Like CucumberJS which was discussed above, Codecept provides another abstraction over different libraries’ API’s to make your interactions with tests use a slightly different philosophy that focuses on user behavior.

Here is how it looks:

And here is the list of libraries that can be executed using this code. All discussed above.

WebDriverIO, Protractor, Nightmare, Appium, Puppeteer, and even the new Playwrigh.

If you believe this syntax is better for your needs, give it a shot.

PhantomJS

NOTICE: Its main maintainer, Vitaliy Slobodin, no longer works on it, and its development was suspended and its repository archived.

Phantom implements the chromium engine to create a controllable Chrome-like headless browser. It was a great tool to run in headless mode until Google announcement of “Puppeteer”.

Nightmare

Nightmare is an E2E Testing library that uses Electron which uses Chromium to control the browser.

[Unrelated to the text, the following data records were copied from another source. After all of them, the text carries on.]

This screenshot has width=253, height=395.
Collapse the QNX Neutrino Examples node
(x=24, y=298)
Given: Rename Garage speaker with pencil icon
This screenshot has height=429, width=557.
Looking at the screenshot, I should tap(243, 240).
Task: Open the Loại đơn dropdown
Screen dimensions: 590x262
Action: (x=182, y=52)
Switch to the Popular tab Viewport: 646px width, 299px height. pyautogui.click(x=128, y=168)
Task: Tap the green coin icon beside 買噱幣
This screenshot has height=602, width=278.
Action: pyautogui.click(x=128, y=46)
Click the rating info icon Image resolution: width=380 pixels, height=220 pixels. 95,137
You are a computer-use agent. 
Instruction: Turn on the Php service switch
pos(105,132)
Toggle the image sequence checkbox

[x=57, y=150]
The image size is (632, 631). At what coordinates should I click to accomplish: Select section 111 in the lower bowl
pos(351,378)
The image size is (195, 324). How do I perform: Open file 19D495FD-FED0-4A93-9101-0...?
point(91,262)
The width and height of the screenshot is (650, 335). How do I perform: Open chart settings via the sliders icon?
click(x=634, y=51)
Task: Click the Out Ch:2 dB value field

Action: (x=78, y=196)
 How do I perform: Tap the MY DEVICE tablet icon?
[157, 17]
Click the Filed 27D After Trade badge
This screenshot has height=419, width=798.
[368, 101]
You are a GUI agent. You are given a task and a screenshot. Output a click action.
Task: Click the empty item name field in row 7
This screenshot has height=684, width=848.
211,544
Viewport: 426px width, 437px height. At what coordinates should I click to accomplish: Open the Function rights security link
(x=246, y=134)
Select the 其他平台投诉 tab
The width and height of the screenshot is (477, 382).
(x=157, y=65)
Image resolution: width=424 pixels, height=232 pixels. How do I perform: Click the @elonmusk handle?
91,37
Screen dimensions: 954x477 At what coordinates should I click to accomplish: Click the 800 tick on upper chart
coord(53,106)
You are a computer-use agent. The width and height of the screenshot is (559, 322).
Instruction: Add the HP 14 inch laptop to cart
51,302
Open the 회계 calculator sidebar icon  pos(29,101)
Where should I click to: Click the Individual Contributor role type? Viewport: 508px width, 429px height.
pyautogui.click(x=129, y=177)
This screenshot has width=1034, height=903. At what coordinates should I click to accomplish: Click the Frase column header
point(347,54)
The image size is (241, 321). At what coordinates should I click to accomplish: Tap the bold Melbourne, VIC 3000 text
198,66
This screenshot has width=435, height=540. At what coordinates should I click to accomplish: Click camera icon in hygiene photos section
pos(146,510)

Doesn’t seem to be maintained. Probably because of the introduction of “Puppeteer” as well which provides you with the same features out of the box.

Visual Regression Testing

The visual regression testing tools are consists roughly of the following:

  • Techniques and integrations to automate the browser or to run as part of E2E Testing tools discussed above, including in the CLI for CI.
  • Take smart screenshots as images and as DOM snapshots.
  • Images and DOM comparison techniques to spot differences sometimes even using advanced AI.
  • UI for humans to approve, reject and improve the comparison mechanism to only show what’s relevant for the user.

There are a lot of tools of this type in the market, but it feels like this field still has a long way to do.

Also, I noticed that paid tools in the visual regression testing category are much better than the free ones.

Applitools

  • Easy to set up.
  • Uses AI to make the comparison technique and human input regarding differences and negation of false positives very powerful.
  • It can be integrated conveniently with many of the tools discussed above.
  • Has a free and paid flexible plans, including special pricing for startup companies and non-profits.

Percy

  • Easy to set up.
  • Uses smart comparison techniques.
  • Convenient human input regarding differences.
  • It can be integrated conveniently with many of the tools discussed above.
  • It has great integrations with great tools.
  • Have free and paid flexible plans.

Happo

Happo is a paid visual regression testing tool. It hooks into the CI to compare the visual appearance of UI components before and after a change.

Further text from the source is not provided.